In United States ex rel. Davis, the relator alleged the District of Columbia and its public school system (DCPS) violated the FCA by submitting a Medicaid reimbursement claim without adequate supporting documentation because the government would not have paid the claim had it known about the failure to maintain supporting documentation.  The relator sought damages amounting to the full amount the government had paid the defendant during the relevant time period, which would have been trebled in accordance with the statute.

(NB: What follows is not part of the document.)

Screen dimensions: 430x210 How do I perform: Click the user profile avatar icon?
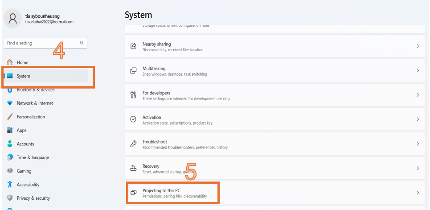point(13,18)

The D.C. Circuit affirmed the dismissal of the relator’s claims for treble damages and conspiracy because he failed to allege the government suffered actual damages.  The aim of the FCA is to restore the government to the position it would have been in if the claim had not been false.  Thus “[t]o establish damages, the government must show not only that the defendant’s false claims caused the government to make payments that it would have otherwise withheld, but also that the performance the government received was worth less than what it believed it had purchased.”  The court noted the sole defect claimed by the relator was the failure to maintain documentation for services—he did not allege any claimed services were not provided or any costs had been exaggerated.

The court characterized Davis  as “[t]he rare case in which there is no allegation that ‘what the government received was worth less than what it believed it had purchased’.”  Likening the circumstances to a server’s failure to bring a receipt for dinner where the diner is properly charged, the court concluded “[t]he government got what it paid for and there are no damages.”  Although the court affirmed the dismissal of the relator’s claims for treble damages, it noted the relator could still be entitled to statutory penalties assessed against the District if he ultimately proved his claims.